A lot of people generally, I think, are on board with the idea of no phones, no devices during mealtimes, you know, putting everything away for family dinner. But there's another big one that all of my experts agree on. So here's Jean Twenge again. She's the author of 10 Rules for Raising Kids in a High-Tech World. What I say in the book is you can follow only one of the rules. It should be this one. No electronic devices in the bedroom overnight.
And that's for people of all ages. So a ton of research shows that people do not sleep as well or as long if that those devices are in their bedrooms overnight. So even if it's off. That seems to disrupt sleep. The technology is just too tempting. Common Sense Media did a study where they actually tracked kids' phones. Six out of 10 11 to 17-year-olds used... their phone between midnight and 5 a.m. on school nights. Isn't that alarming? Six out of ten. Why aren't y'all sleeping?
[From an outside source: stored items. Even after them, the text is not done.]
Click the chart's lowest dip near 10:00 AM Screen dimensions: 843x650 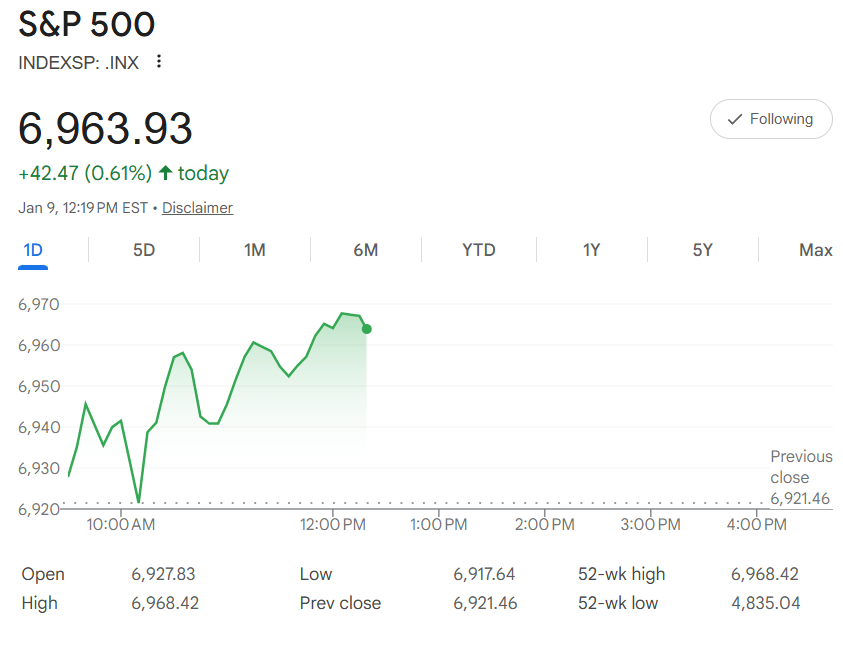point(138,501)
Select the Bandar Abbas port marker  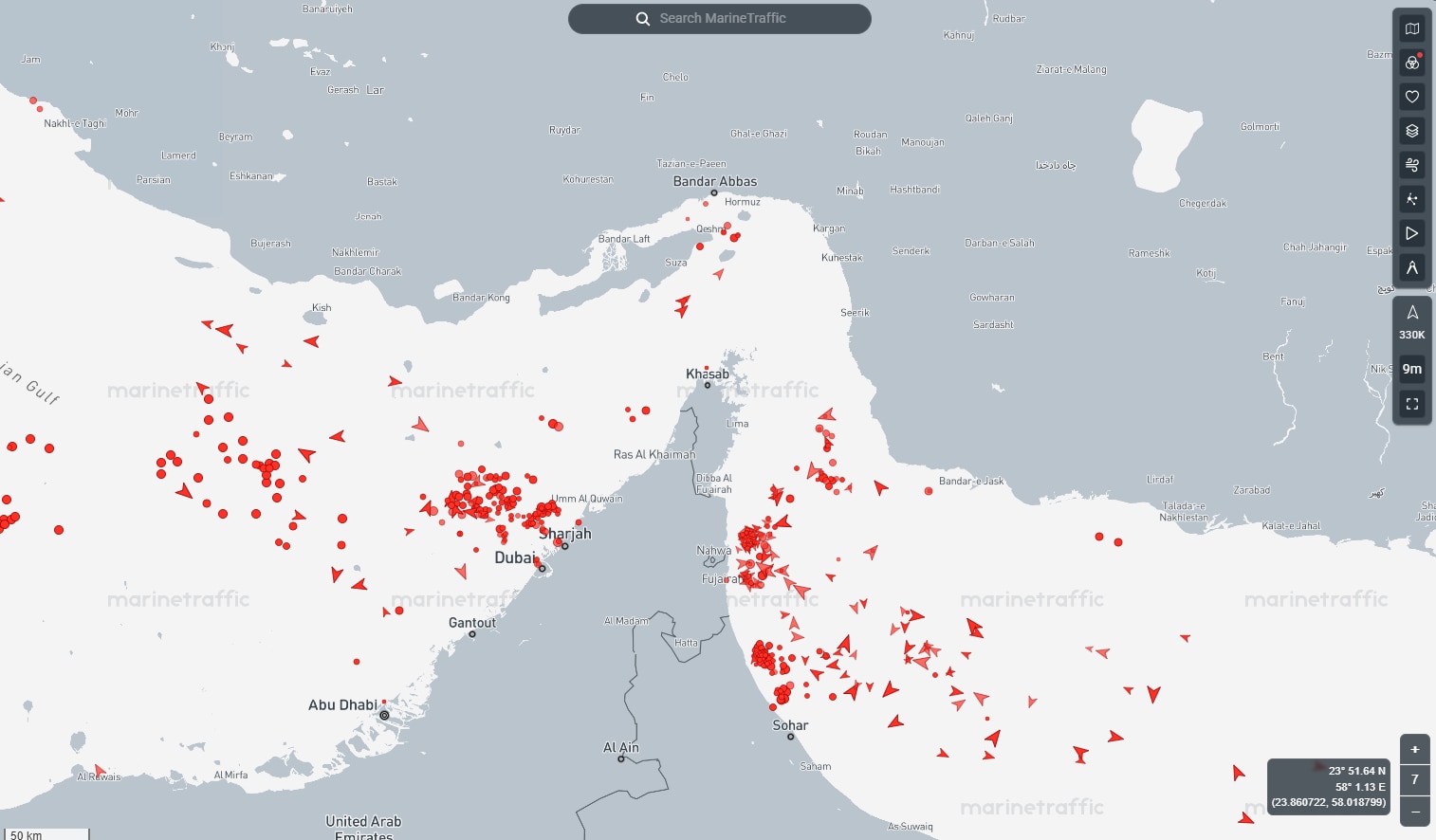pos(713,192)
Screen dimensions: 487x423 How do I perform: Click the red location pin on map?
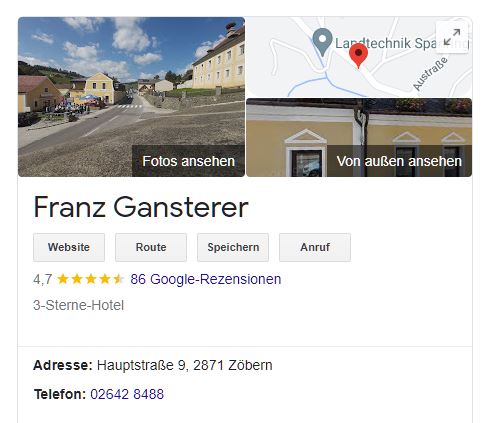tap(358, 56)
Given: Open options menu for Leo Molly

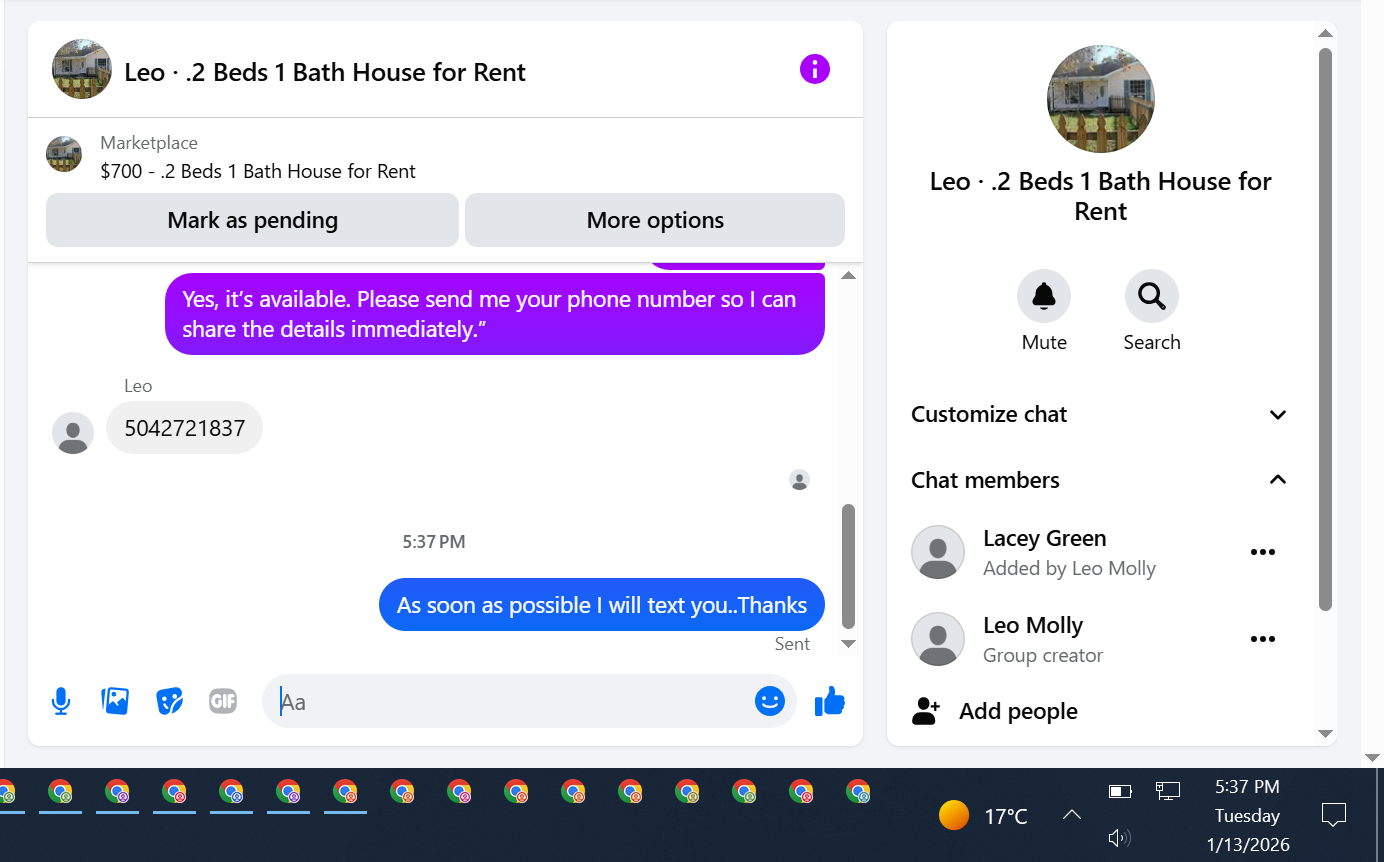Looking at the screenshot, I should [x=1263, y=639].
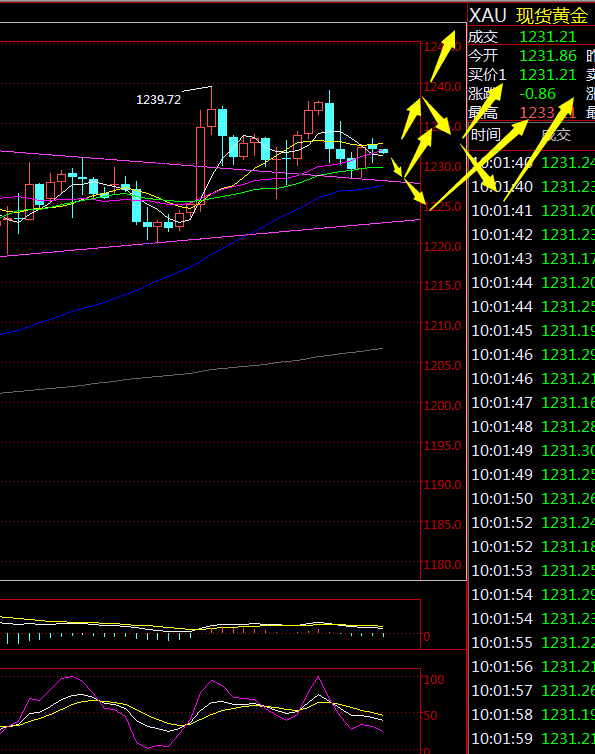
Task: Select the 10:01:41 tick row
Action: click(x=533, y=211)
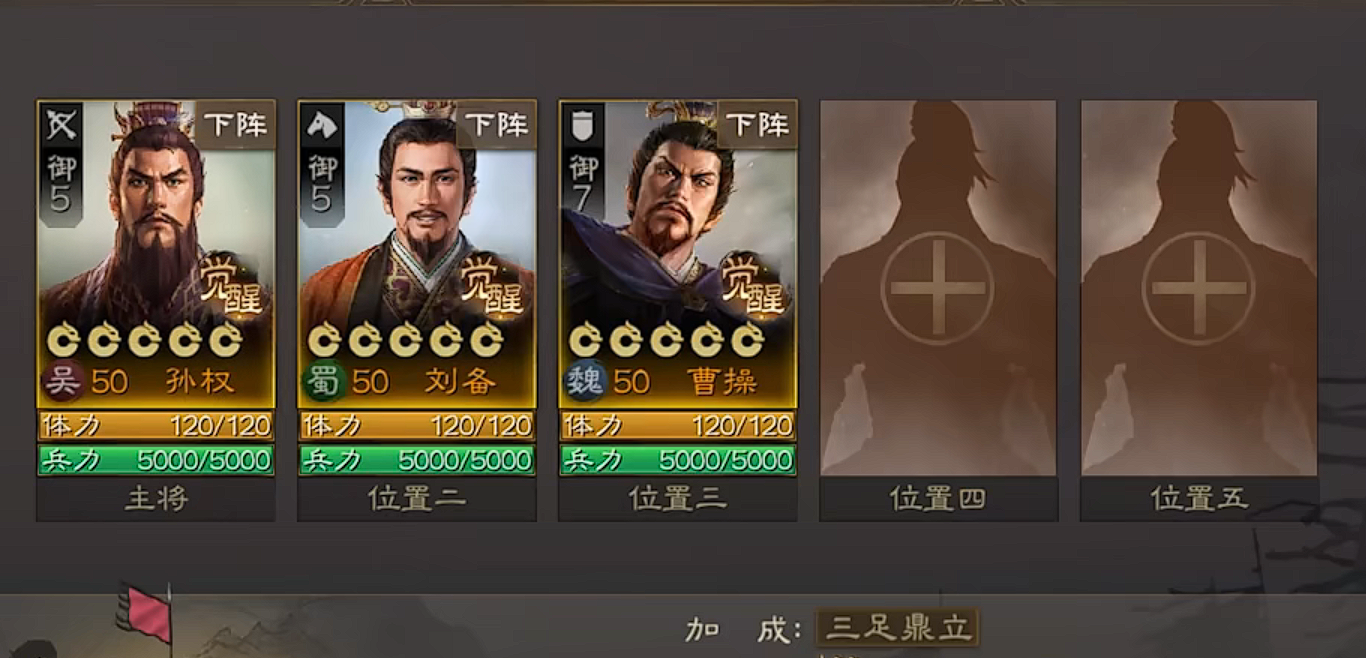1366x658 pixels.
Task: Select the 主将 position label
Action: (x=156, y=499)
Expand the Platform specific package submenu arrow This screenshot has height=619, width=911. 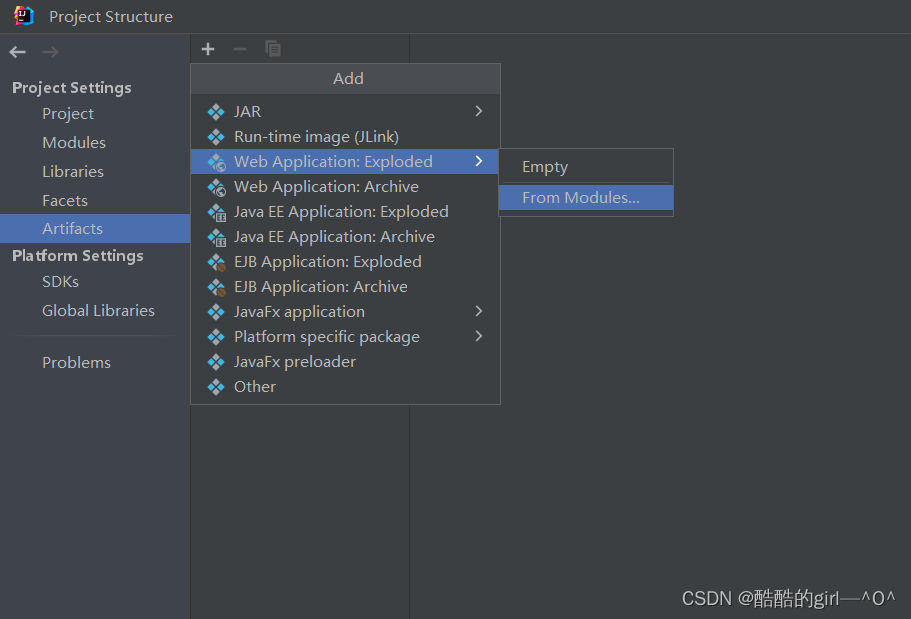[x=479, y=336]
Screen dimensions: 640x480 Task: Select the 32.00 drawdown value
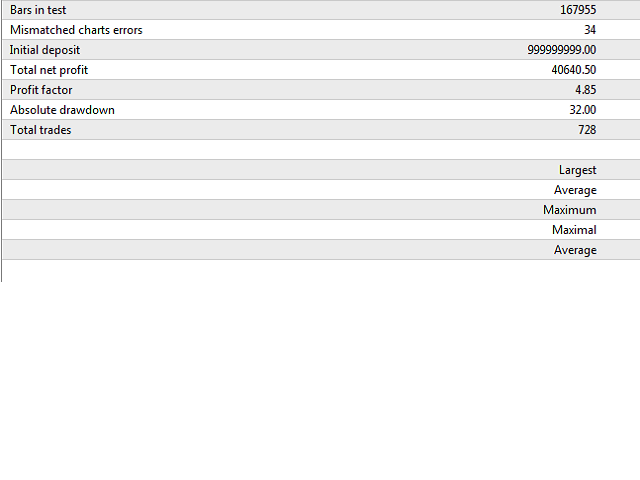pos(582,110)
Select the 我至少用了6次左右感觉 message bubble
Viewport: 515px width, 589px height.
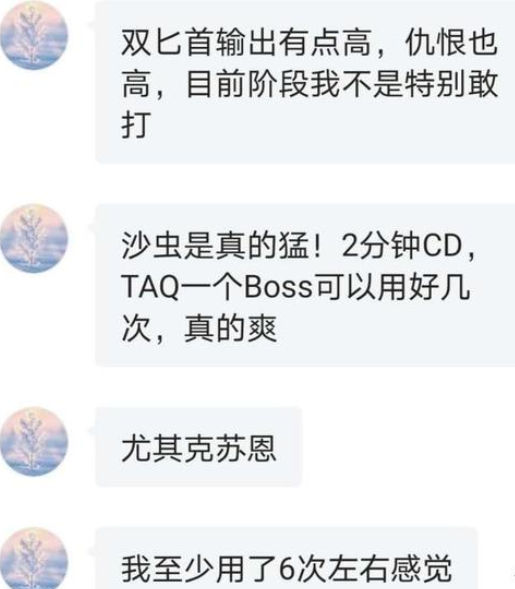pyautogui.click(x=286, y=558)
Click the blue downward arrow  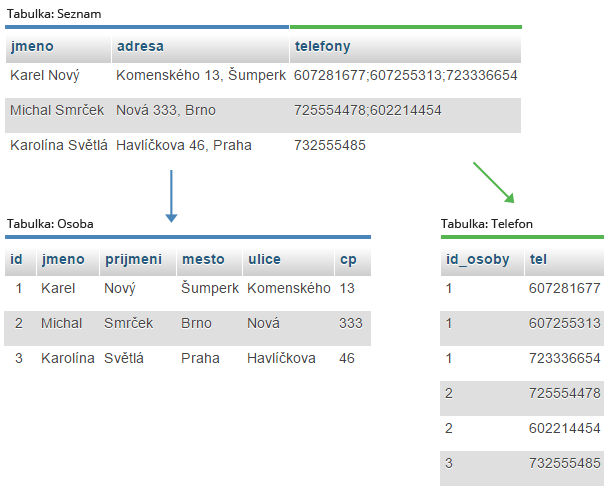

Because they have their phones in their rooms. I was like, Jean, but like my alarm clock, you know, everybody's alarm clock. And this is actually a pushback that she writes about in her book. And she was like, nope, traditional alarm clock. You can pick out a cute one.
There are a lot of different options. You know, get one of those ones that rises with the sun. Hard stop. No electronic devices in the bedroom overnight. OK, but what if what if there's an emergency and I need to be called in the middle of the night?
You can have it to the emergency setting. Put your phone on loud for that emergency setting, put it right outside your door, but you don't need it right next to your head is her thing. There's a very wide range that she talks about in her book as well. Families have timed lockboxes where it will not let you into the thing.
until a certain hour of the morning or you know on the lesser side you can just have a family charging station that's in the living room and everybody charges their devices at night and in the morning you can come and collect them so no laptops no devices no ipads nothing at all overnight. You need your sleep. Absolutely crucial. So that's a good place to start for everybody.
Okay, any other advice that experts had on rules for the whole household? So another idea that I really liked was the idea of anchor points or anchor devices. So both Elizabeth and Jean talked about this. Jean's philosophy for tech use in her home was just using your technology for what it's good for. So, you know.
Your laptop is your work device. Your phone is your communication device. Maybe your iPad is for research or for art. So just having one set place and one set use for each of your devices versus having every single device being for anything. and everything all the time. Those boundaries can maybe just help you from getting carried away. You should be answering your work emails at your desk during work hours, not in like the wee hours of the morning from your bed.
Or when you go to watch a movie in the living room on the TV instead of on your phone, for example, hopefully that means the rest of your family wants to join in. And that can maybe bring everybody together just a little bit more.
¶ Parental Controls and Media Guidance
Coming up, we talk about how to set rules for your kids' screen time. All right, so we've got rules for the parents. We've got rules for the whole household. What about rules that would just apply to kids?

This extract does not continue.